Even if they use a USB3 controller/interface chip- the drives themselves may never actually push data that quick.
Most small portable drives will have the slowest platter rotation speeds and have horrible seek times (the time it takes to move the mechanical drive head to where the data is…)
Some, due to platter density, might claim nice read speeds- but only for a nice long continuous file.
USB interface is going to be a hiccup for gaming, for some games even if it were possible KCD would HATE it.
The benefit here would be installing (and updating) on a freshly formatted drive might reveal how the other drive being fragmented caused issues.
The steps above that rebuilds a playstatio drive from scratch (via a PC that also checks for drive errors), is a very full on way to format a drive (not needed unless you want to do the error check).
The clean drive, free from fragmentation, is what we are after. This will help massively, and is no doubt the majoritys’ present woe with consoles version of the game.
(PC users complaining of similar issues as well)
We dont have to remove the playstation drive to do this. Drive errors generally happen from incorrect power on/off (eg hard power off at the wall rather than using playstations power buttons), and drives being moved whilst in use (not likely moving your playstation around when it is on?), or a combination of those first two: hard power off (drive doesnt have a chance to park the read heads), and then moving playstation (read heads touch drive platter; data is destroyed).

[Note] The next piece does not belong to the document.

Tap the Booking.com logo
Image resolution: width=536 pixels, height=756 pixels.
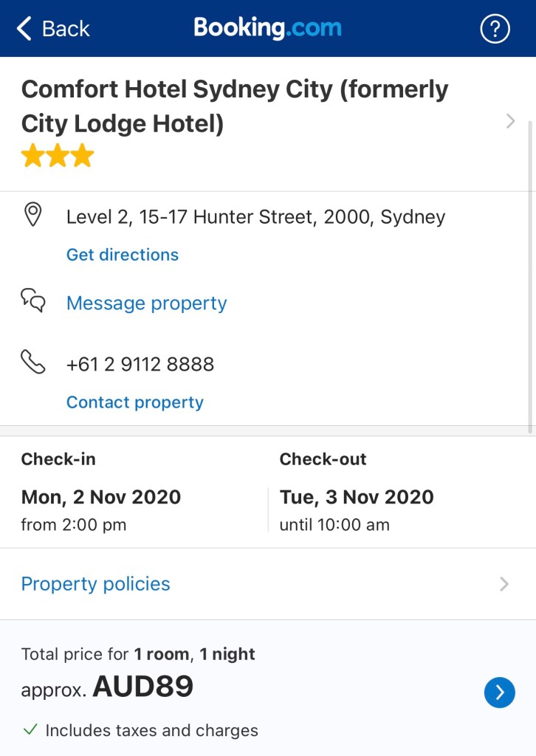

Sure drives die over time/can have manufacturing errors/etc… lion share of reasons for why drives die are not likley to be issues for typical playstation users…
I would skip the error checking drive step via the PC.
If you can do the rest of the steps though (backup), nuke drive, clean setup again, reinstall and restore…
That should do it.
Otherwise; my initial suggestions of delete a few old games installed when you first got the system… (they will be using a nice neat chucnk of drive space at the start of the disc), then with 70-80gbs of ‘clean’ continuous drivespace go ahead and install a clean KCD; and then even applying the patches; the data will all be together… and should allow much faster drive access.
Tl:DR external drives are generally slow, so ‘No’, KCD shouldnt be installed there.
Maybe a large 7200rpm drive that uses external power. . But otherwise No. Just No.